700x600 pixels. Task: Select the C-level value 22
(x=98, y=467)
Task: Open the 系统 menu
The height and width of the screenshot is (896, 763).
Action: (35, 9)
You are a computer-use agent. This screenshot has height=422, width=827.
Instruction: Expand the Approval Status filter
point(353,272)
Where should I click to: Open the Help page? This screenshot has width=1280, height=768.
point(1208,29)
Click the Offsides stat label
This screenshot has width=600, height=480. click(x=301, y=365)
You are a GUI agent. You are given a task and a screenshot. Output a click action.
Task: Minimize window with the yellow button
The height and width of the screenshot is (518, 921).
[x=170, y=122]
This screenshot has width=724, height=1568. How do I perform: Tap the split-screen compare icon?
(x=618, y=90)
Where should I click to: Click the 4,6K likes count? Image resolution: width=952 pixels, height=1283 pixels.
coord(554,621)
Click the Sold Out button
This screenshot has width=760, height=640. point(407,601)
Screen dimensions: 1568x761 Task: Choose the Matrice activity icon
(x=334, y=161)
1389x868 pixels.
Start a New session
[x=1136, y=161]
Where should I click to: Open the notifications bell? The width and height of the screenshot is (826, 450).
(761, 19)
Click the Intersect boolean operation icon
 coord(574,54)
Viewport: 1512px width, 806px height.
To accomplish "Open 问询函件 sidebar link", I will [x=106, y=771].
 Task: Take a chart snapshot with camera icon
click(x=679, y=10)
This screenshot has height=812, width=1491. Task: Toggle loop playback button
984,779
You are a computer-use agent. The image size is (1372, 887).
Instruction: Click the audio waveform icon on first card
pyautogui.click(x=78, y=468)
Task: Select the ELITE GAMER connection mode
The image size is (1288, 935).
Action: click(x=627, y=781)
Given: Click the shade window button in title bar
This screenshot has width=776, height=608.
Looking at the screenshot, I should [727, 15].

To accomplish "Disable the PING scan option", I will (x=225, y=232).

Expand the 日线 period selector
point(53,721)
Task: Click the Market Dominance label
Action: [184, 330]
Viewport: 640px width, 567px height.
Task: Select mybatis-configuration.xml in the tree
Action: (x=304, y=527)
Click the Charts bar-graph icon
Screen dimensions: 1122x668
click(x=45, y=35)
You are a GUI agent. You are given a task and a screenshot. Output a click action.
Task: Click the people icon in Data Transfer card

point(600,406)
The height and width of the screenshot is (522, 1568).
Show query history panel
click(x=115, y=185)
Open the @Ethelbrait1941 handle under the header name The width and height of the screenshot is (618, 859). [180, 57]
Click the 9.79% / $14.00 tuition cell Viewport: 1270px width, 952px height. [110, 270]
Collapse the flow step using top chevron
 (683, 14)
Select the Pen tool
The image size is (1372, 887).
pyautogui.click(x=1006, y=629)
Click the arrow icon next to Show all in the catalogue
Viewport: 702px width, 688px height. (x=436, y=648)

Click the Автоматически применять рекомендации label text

**Try it:**
All the records are to be transcribed exactly, with no line missing.

**Result for this task:**
700x600 pixels. Task: Select the C-level value 22
(x=98, y=467)
Task: Open the 系统 menu
The height and width of the screenshot is (896, 763).
Action: (35, 9)
You are a computer-use agent. This screenshot has height=422, width=827.
Instruction: Expand the Approval Status filter
point(353,272)
Where should I click to: Open the Help page? This screenshot has width=1280, height=768.
point(1208,29)
Click the Offsides stat label
This screenshot has width=600, height=480. click(x=301, y=365)
You are a GUI agent. You are given a task and a screenshot. Output a click action.
Task: Minimize window with the yellow button
The height and width of the screenshot is (518, 921).
[x=170, y=122]
This screenshot has width=724, height=1568. How do I perform: Tap the split-screen compare icon?
(x=618, y=90)
Where should I click to: Click the 4,6K likes count? Image resolution: width=952 pixels, height=1283 pixels.
coord(554,621)
Click the Sold Out button
This screenshot has width=760, height=640. point(407,601)
Screen dimensions: 1568x761 Task: Choose the Matrice activity icon
(x=334, y=161)
1389x868 pixels.
Start a New session
[x=1136, y=161]
Where should I click to: Open the notifications bell? The width and height of the screenshot is (826, 450).
(761, 19)
Click the Intersect boolean operation icon
 coord(574,54)
Viewport: 1512px width, 806px height.
To accomplish "Open 问询函件 sidebar link", I will [x=106, y=771].
 Task: Take a chart snapshot with camera icon
click(x=679, y=10)
This screenshot has height=812, width=1491. Task: Toggle loop playback button
984,779
You are a computer-use agent. The image size is (1372, 887).
Instruction: Click the audio waveform icon on first card
pyautogui.click(x=78, y=468)
Task: Select the ELITE GAMER connection mode
The image size is (1288, 935).
Action: click(x=627, y=781)
Given: Click the shade window button in title bar
This screenshot has width=776, height=608.
Looking at the screenshot, I should [727, 15].

To accomplish "Disable the PING scan option", I will (x=225, y=232).

Expand the 日线 period selector
point(53,721)
Task: Click the Market Dominance label
Action: [184, 330]
Viewport: 640px width, 567px height.
Task: Select mybatis-configuration.xml in the tree
Action: (x=304, y=527)
Click the Charts bar-graph icon
Screen dimensions: 1122x668
click(x=45, y=35)
You are a GUI agent. You are given a task and a screenshot. Output a click action.
Task: Click the people icon in Data Transfer card

point(600,406)
The height and width of the screenshot is (522, 1568).
Show query history panel
click(x=115, y=185)
Open the @Ethelbrait1941 handle under the header name The width and height of the screenshot is (618, 859). [180, 57]
Click the 9.79% / $14.00 tuition cell Viewport: 1270px width, 952px height. [110, 270]
Collapse the flow step using top chevron
 (683, 14)
Select the Pen tool
The image size is (1372, 887).
pyautogui.click(x=1006, y=629)
Click the arrow icon next to Show all in the catalogue
Viewport: 702px width, 688px height. (x=436, y=648)

Click the Автоматически применять рекомендации label text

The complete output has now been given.